I got more and more worried overnight, and in the morning tried to phone the bank. I utterly failed. Automated voices kept asking me for random digits from my security number and I didn’t know what they were talking about. (I bank on-line, and get into the account with user name, password, and “memorable information”. None of those seemed apposite.) I decided to stop worrying – if I couldn’t talk to them, he probably couldn’t either, if he was a bad guy. And he didn’t know my mother’s maiden name or the name of the dear cat, dead more than half a century, which I incorporate into some passwords.

This was in Strathardle. When we got home, I found a letter from the bank about interest they should have paid us and hadn't. So maybe he was on the level. But I remain unhappy about not being able to talk to a human being when I need one.

Monday, September 12, 2011

Almost no knitting yesterday, a most aimless day. Still two rows to go on the centre of the Mourning Shawl. I ought to be able to squeeze them in this morning and free the Serious Evening Session for grafting.
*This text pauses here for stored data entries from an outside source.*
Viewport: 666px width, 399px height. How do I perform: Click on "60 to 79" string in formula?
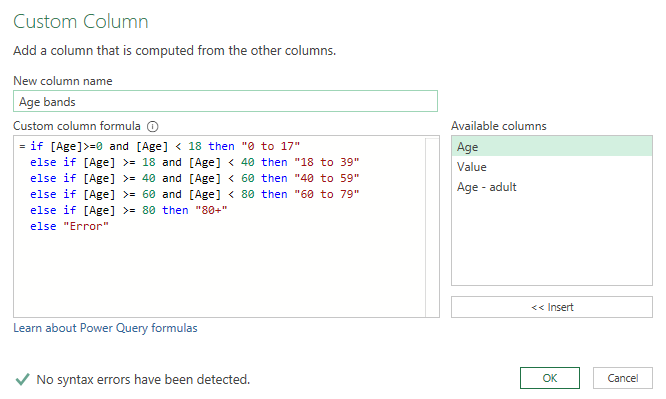[x=327, y=194]
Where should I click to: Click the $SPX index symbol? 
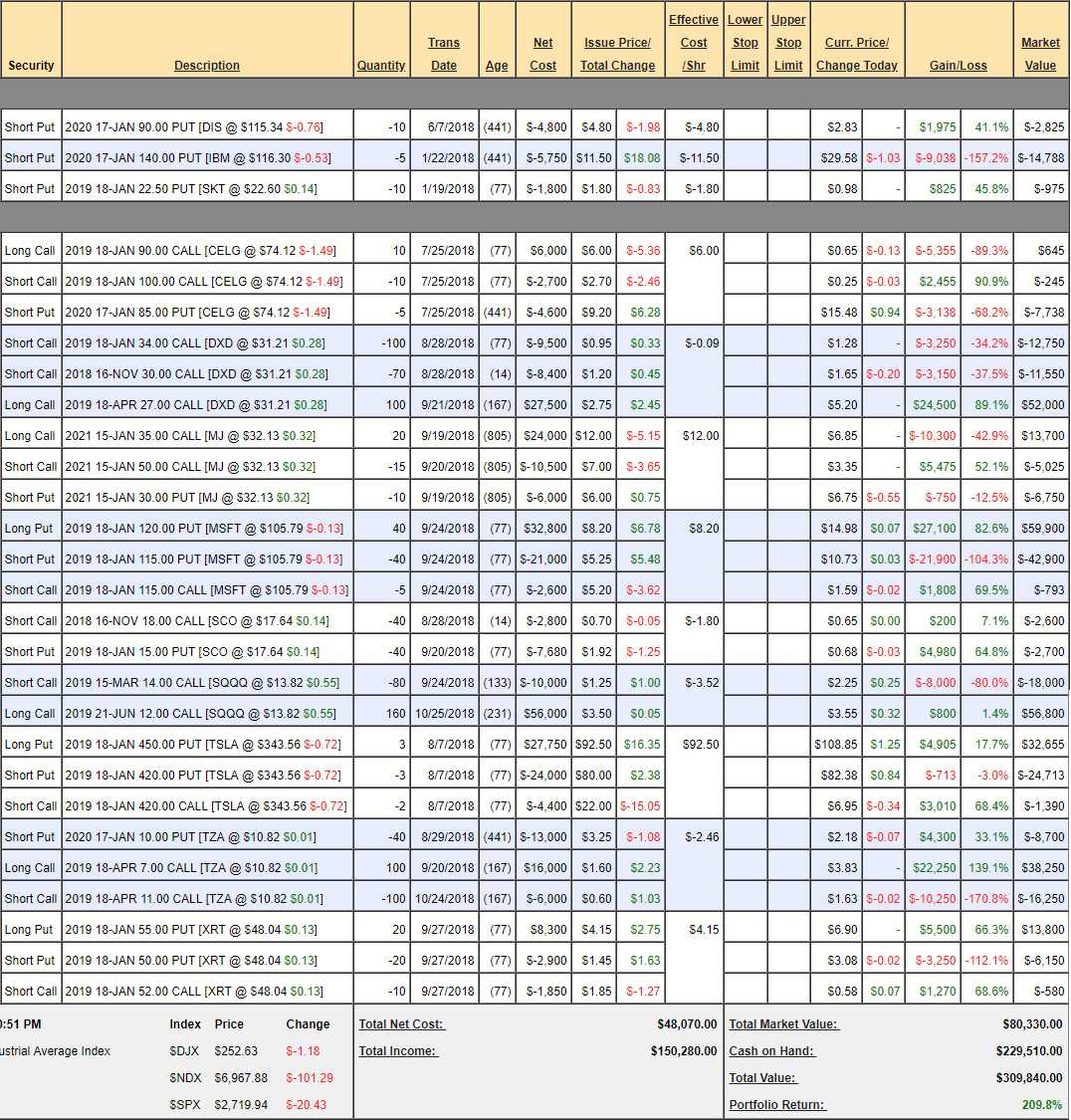tap(185, 1105)
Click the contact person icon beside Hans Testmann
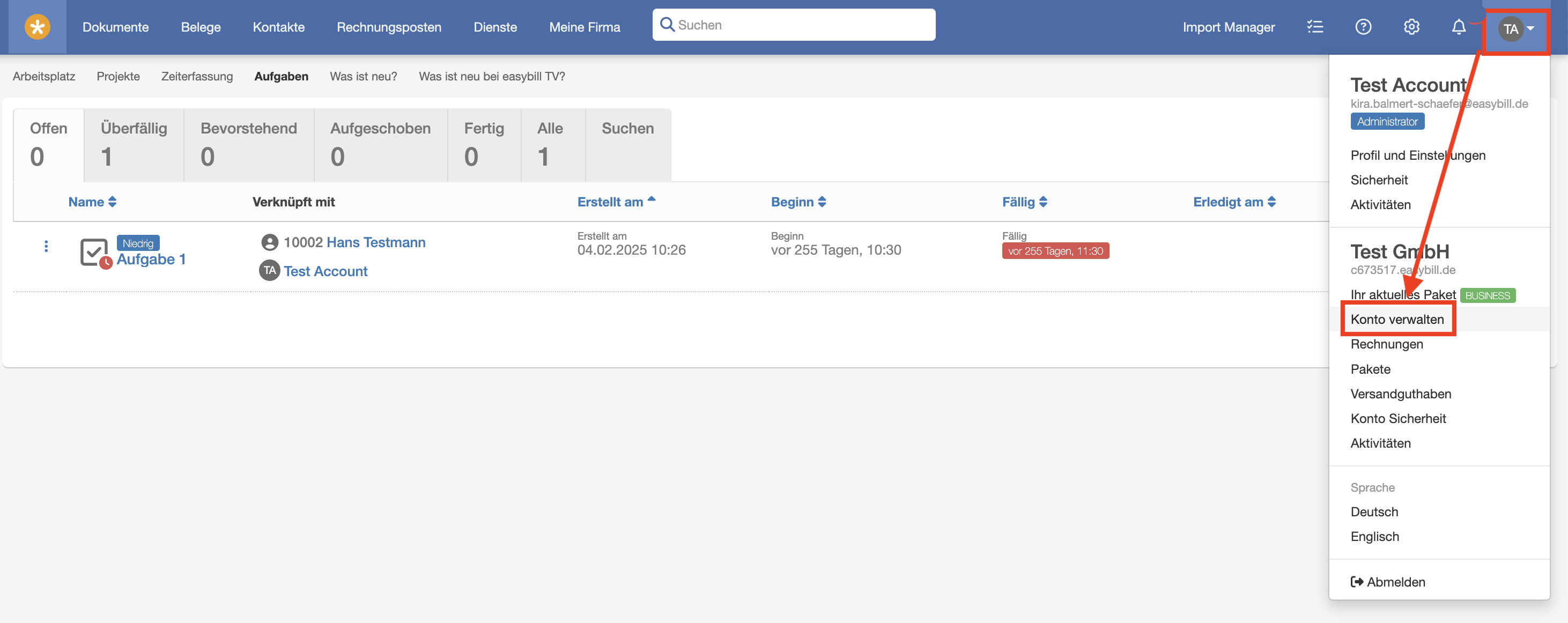Image resolution: width=1568 pixels, height=623 pixels. pos(270,242)
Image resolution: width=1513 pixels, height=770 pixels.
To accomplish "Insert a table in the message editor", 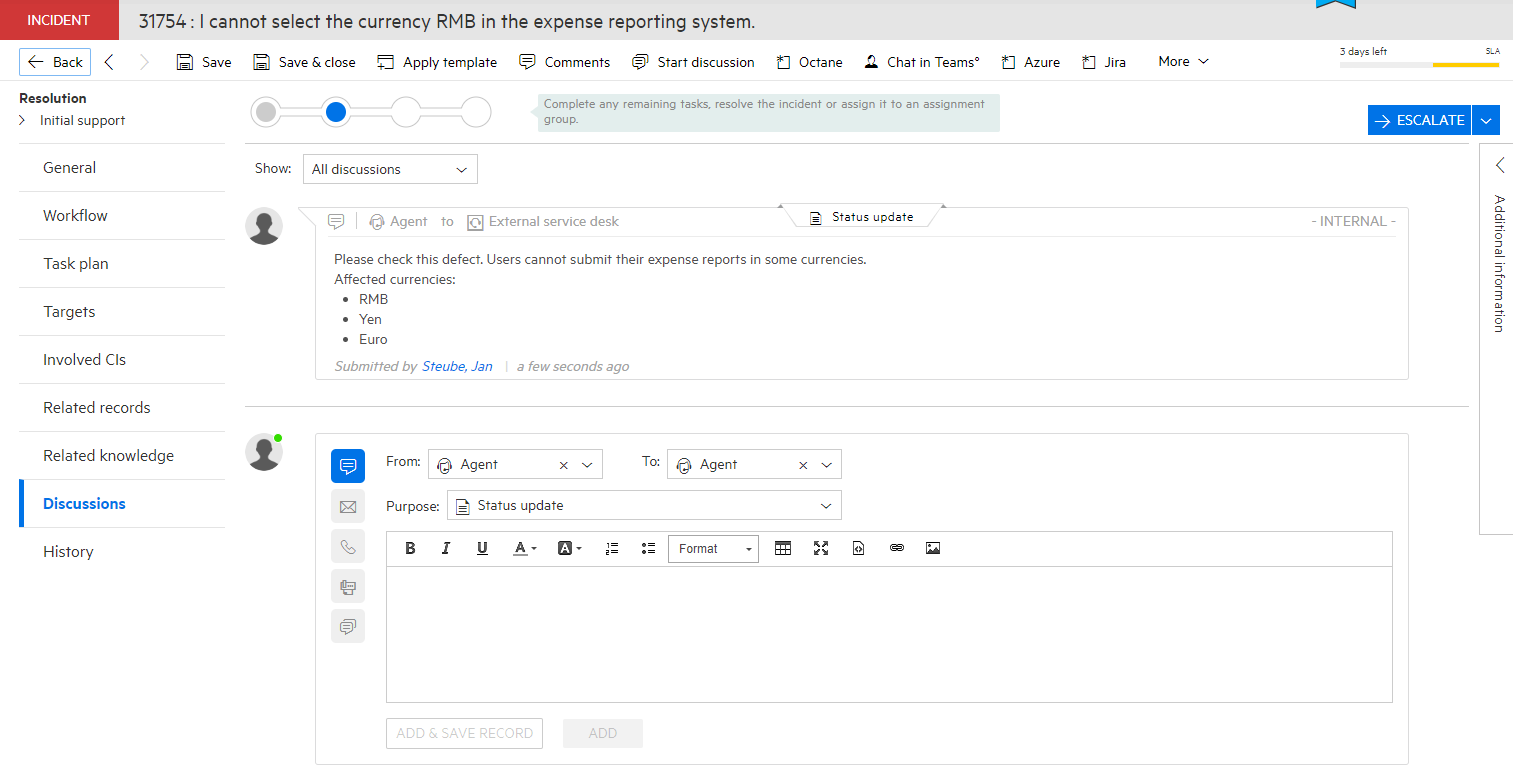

Yarnsapart no longer had madelinetosh DK scarlet on their website when I went back yesterday. I wrote, hoping there might be a couple of skeins lying about anyway, and heard back almost at once, despite its being Sunday: no. I flailed wildly about and wound up ordering two skeins from Jimmy Bean in (of all places) Reno.

I did a bit more flailing this morning, with no success. The difficulty is that there are quite a few different qualities of madelinetosh yarn, with a vast range of colours within each. There are lots of stockists, but it’s still difficult to find a particular colour in a particular yarn.

Madelinetosh doesn’t have dye lots, but the extra stuff from Nevada is bound to be different from the Dutch lot. Jared’s “Brownstone” pattern has a biggish shawl collar. Otherwise, I can’t see any way at the moment to introduce a discordant note. I will just have to alternate it with the main lot of yarn at the top of the sweater.

Ah! what about provisional cast-ons for sleeve and body so that the ribbing (as well as the ribbed collar) can be done in the “wrong” yarn if need be? That’s a thought. I’m assuming I’ll be ready to cast on before the yarn arrives from Reno.

I will get an idea of how the yarn is holding out as I knit along, of course. Jimmy Bean gives the gauge as 5.5 stitches to the inch which would make things even worse if true.

I do like this pattern. I have been reading it through to see what happens – it’s very straightforward, and meticulously written. I am glad to see that there are two short-row passages in the back. Seeing Joe in the Grandson Sweater on Games Day, I wished I had put in some short rows for him. I thought only EZ and Meg did that, and it’s wonderful to discover Jared paying attention.

Knitting oddities

This one is from a review in the FT in May, ’09, of a show of conceptual Russian art at a London gallery called Calvert 22 in Shoreditch. Rather off our beaten track, gallery-wise. It is called “The Knitling” by Leonid Tishkov, although the text says that it was actually knitted by the artist’s mother. (Lots of artists don’t make their own stuff these days. You can go to the City Art Gallery here in Edinburgh this very day and see David Mach’s studio – it has been moved to occupy a whole floor of the gallery while the current Mach exhibition is on. There you will find keen young people hard at work while Mach himself – if that was indeed him, the day we went – sits about reading the newspaper.)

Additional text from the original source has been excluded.